The division and other examples show, according to Parfit, that what fundamentally matters is that your psychology flows on, in you or in someone else. But notice that a weak kind of psychological flow between you and others occurs all the time. Friends and family may come to share some of your beliefs and preferences, and sometimes they act to fulfill your plans, as when you ask someone to do you a favor and bring over some milk. What’s more, psychological connections such as these—flows from you to others—usually remain after death, at least to some extent. “Now that I have seen this,” Parfit says, “my death seems to me less bad.” Parfit observes that his position bears some similarity to the Buddhist “no-self” doctrine of anatta, at least on one interpretation. As the philosopher Mark Johnston understands the doctrine in his Surviving Death (2010), “There are no persisting selves worth caring about.”

…To refute death, we need to combine our protean nature with the point about higher-order individuals. Given that we are protean, we can change what sorts of events we can survive by changing our pattern of self-concern. For example, a Transporter is able to survive teleportation because she cares deeply about the person who steps out of the receiving station. And given that the Tiger is a higher-order individual, Humanity or Mankind is a higher-order individual too, transcending individual people as the Tiger transcends Tigger and Shere Khan.

What if someone were truly good, a follower of, per Johnston, “the command of agape or radical altruism,” and cared about everyone as if they were herself? That pattern of self-concern would make her a higher-order individual; not quite Humanity, but something like it. If someone conforms to the demands of agape and regards the interests of others as she regards the interests of herself, then she will survive by being partly embodied by those others. She would then “quite literally, live on in the onward rush of mankind,” Johnston writes.

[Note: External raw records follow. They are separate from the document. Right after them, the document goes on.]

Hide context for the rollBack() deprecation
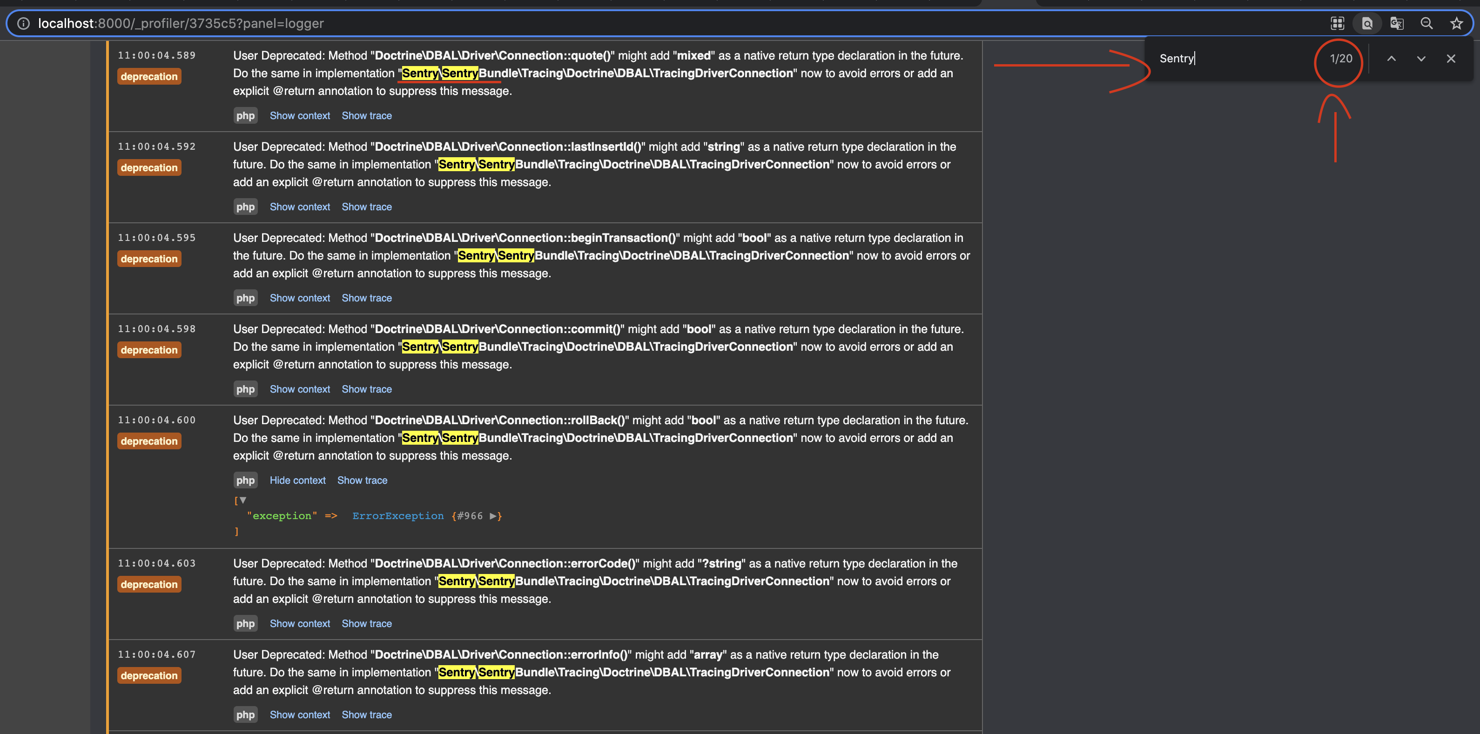The image size is (1480, 734). point(298,480)
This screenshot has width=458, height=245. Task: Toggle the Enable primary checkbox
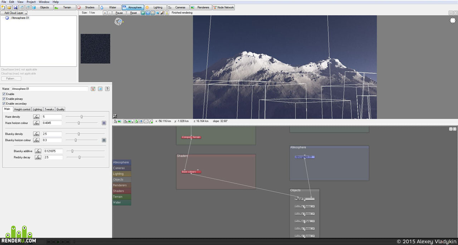[x=4, y=99]
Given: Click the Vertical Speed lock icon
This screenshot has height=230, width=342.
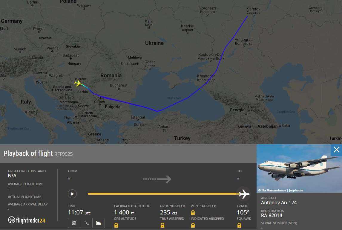Looking at the screenshot, I should click(x=193, y=213).
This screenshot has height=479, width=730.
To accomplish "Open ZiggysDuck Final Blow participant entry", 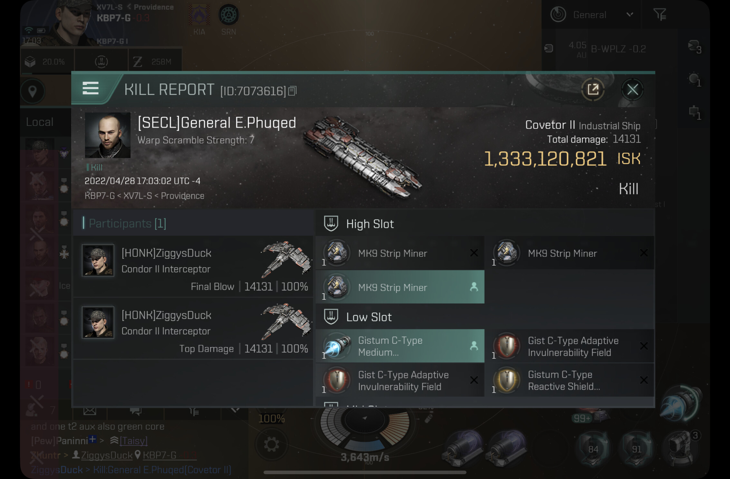I will (193, 267).
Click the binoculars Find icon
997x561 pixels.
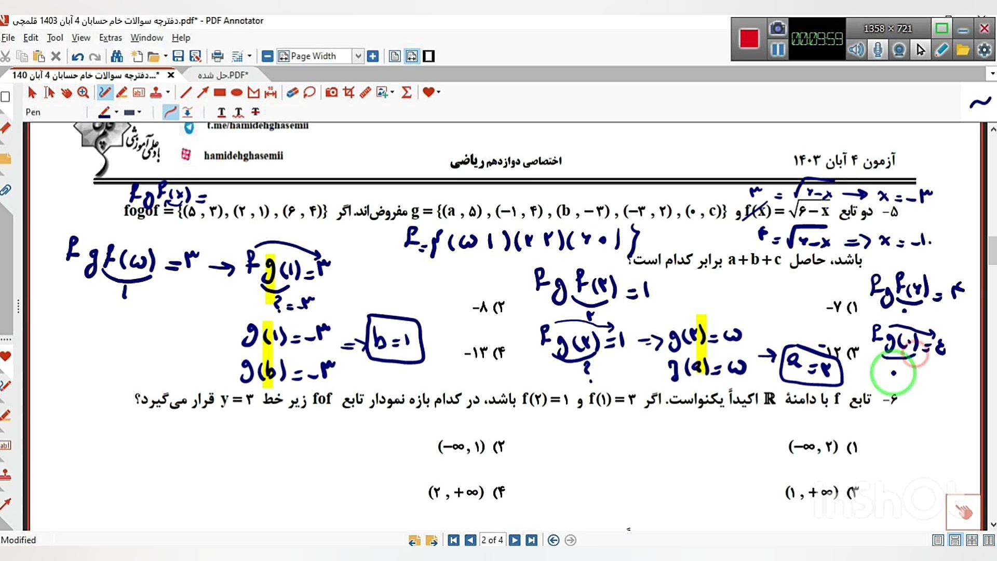pyautogui.click(x=117, y=56)
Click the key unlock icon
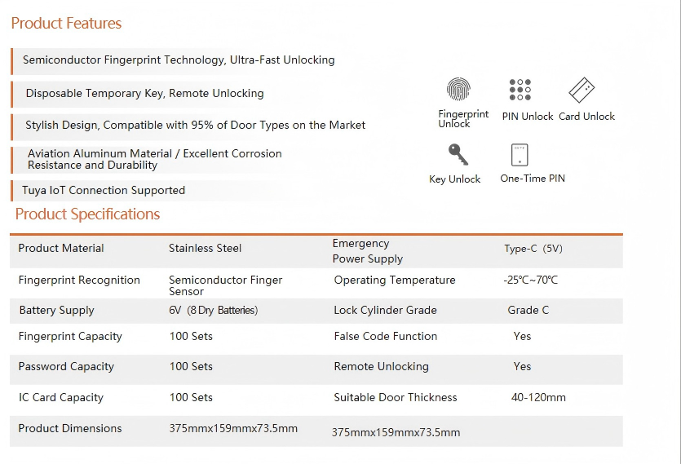681x464 pixels. coord(457,153)
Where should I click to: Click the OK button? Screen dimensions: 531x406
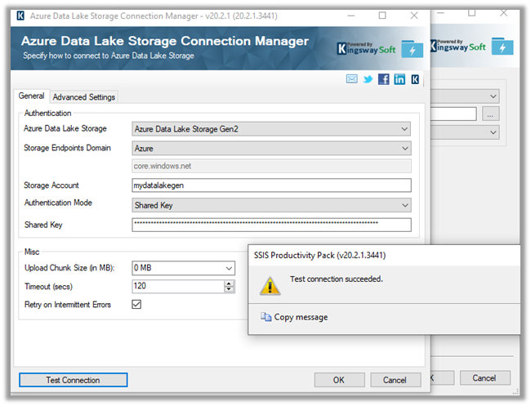pyautogui.click(x=338, y=380)
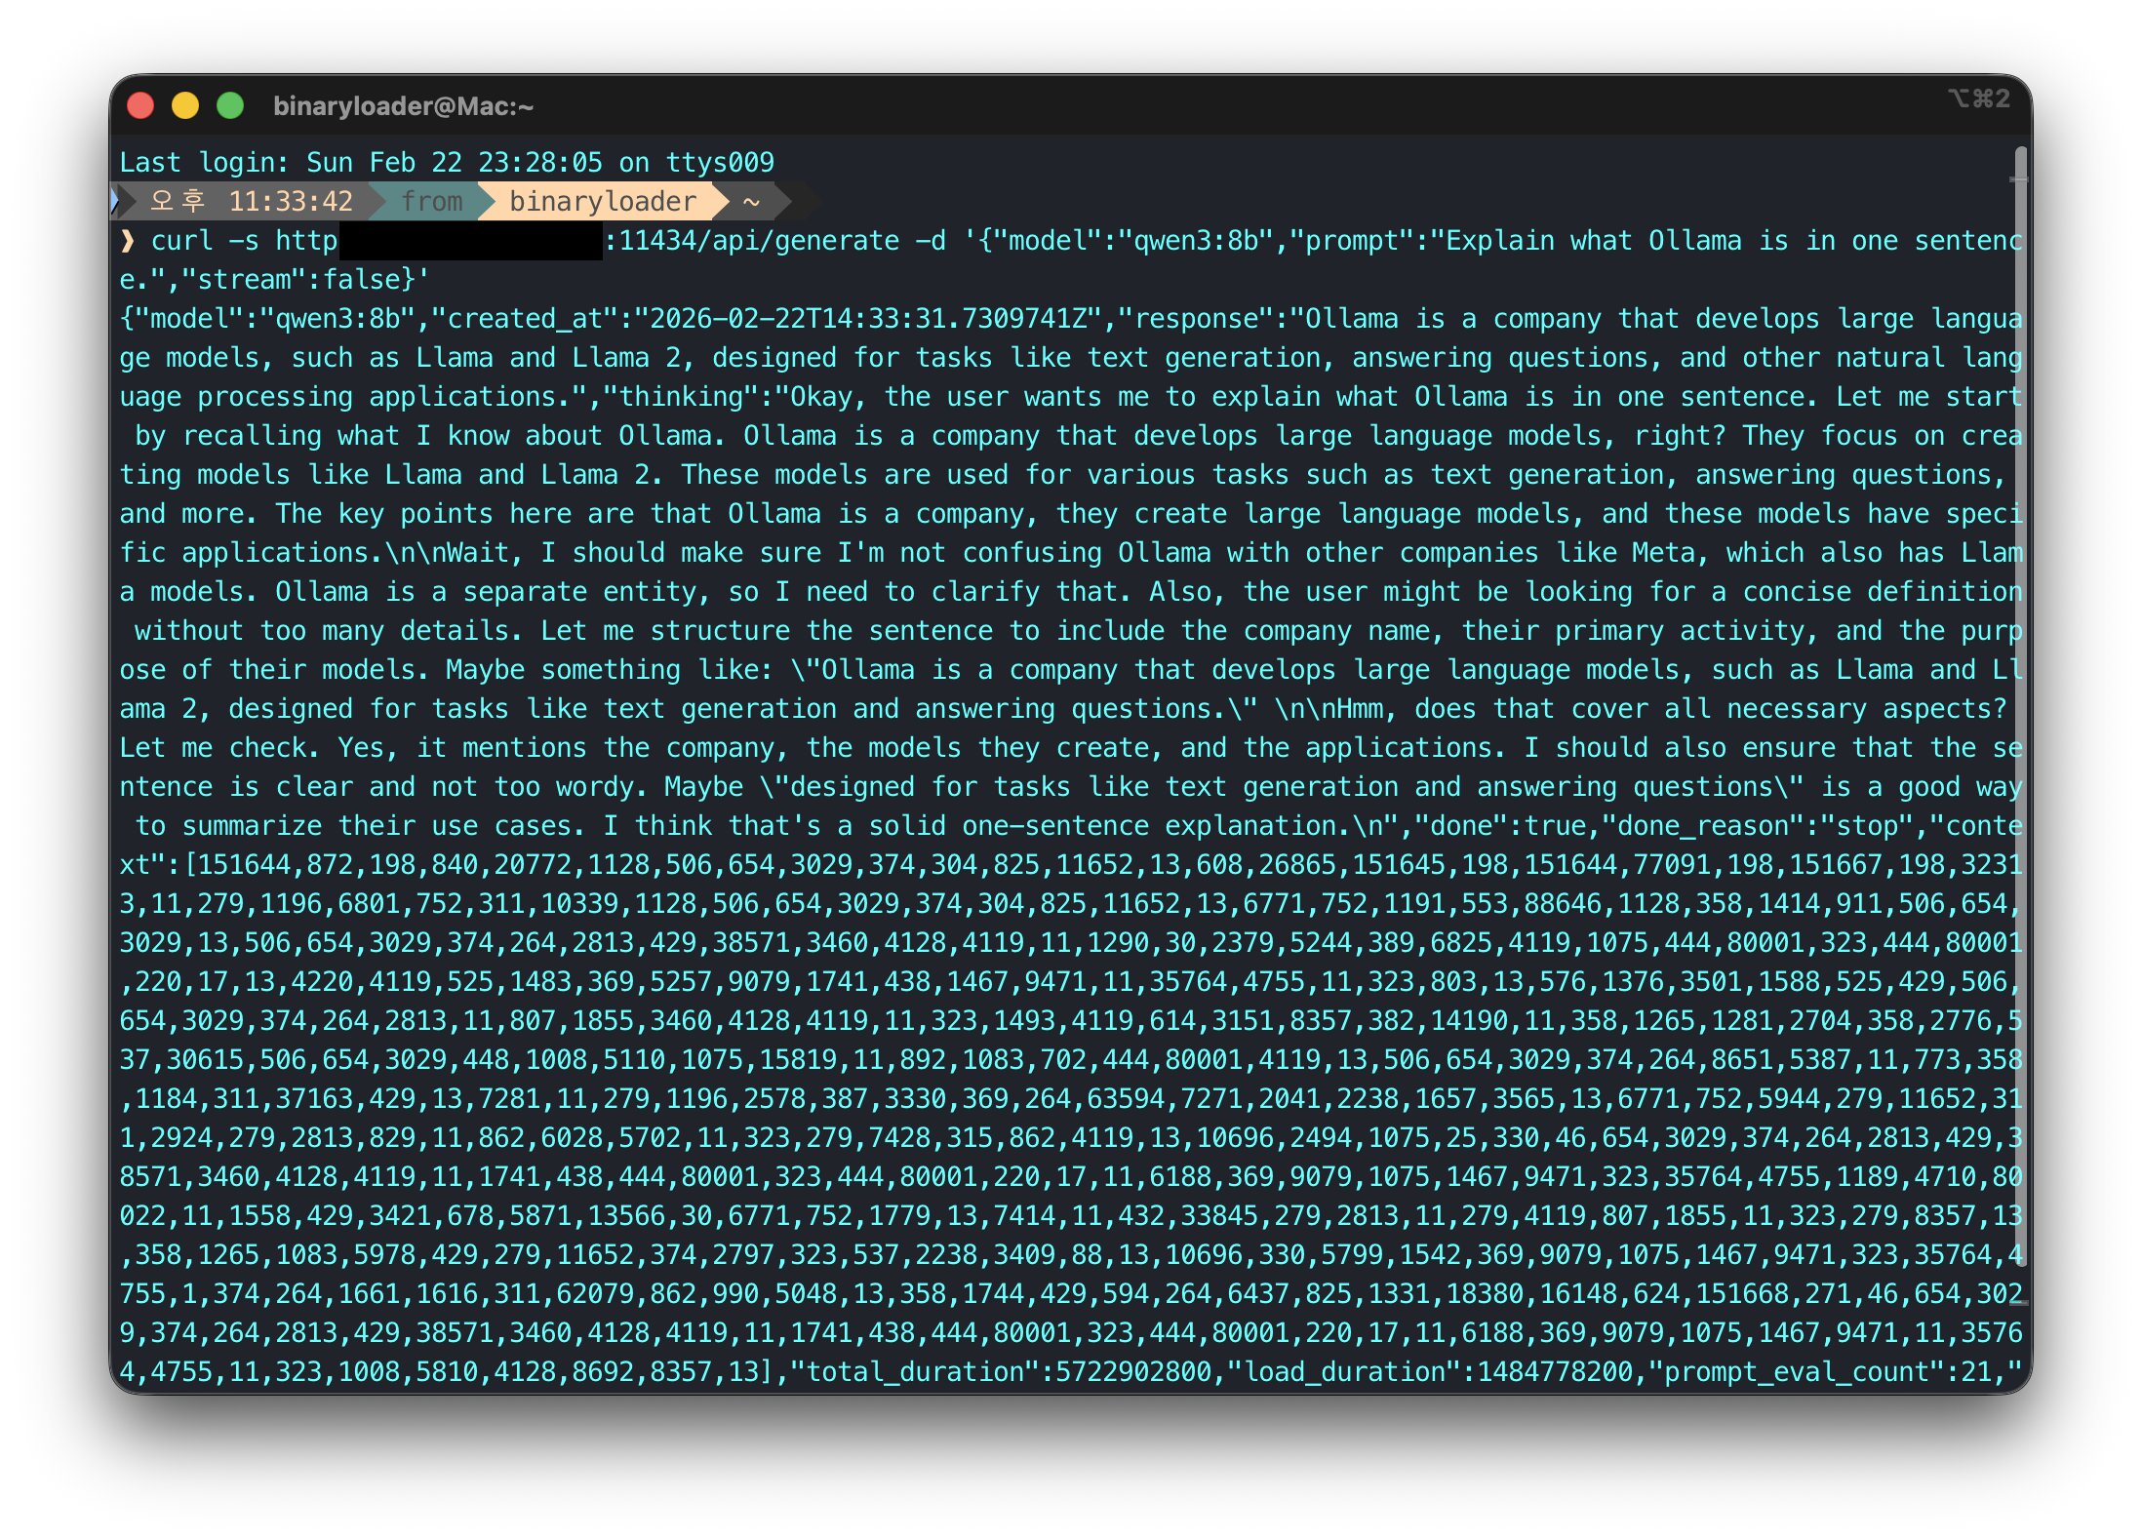This screenshot has height=1539, width=2142.
Task: Click the "total_duration" key on last line
Action: coord(914,1372)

It’s a fun, thought-provoking article, and I agree with the general thrust of it. Still, though, it’s a metaphysical sleight-of-hand trick to try to segue seamlessly from an individual perspective to a species-wide (or why stop there? Why not universal?) one without a sense of loss.

As far as I know, I haven’t come up with any unique thoughts, certainly none that have significantly influenced the wider world. Even if I have managed to repackage certain basic ideas in a slightly different formulation, I didn’t invent the language or conceptual categories I used in the process of doing so. All I am is a locus in time of particular experiences combined with imperfect memories of earlier ones. Yet the particular is what makes statements of desire coherent in the first place.

This is saying: I don’t want to suffer the pain and fear of dying, so I’ll just shift my pattern of self-concern to encompass the broader ideal of Humanity. But surely Humanity will die out one day too, like most species that have ever existed, so then what? Identify with all life on earth? The sun that makes its existence possible? The universe itself? By the time we find something we can be assured of existing permanently, we’ll have lost any meaningful way of inhabiting that perspective and deriving peace of mind from it.

And there it is: maybe the quandary is just that you desire to experience joy without suffering.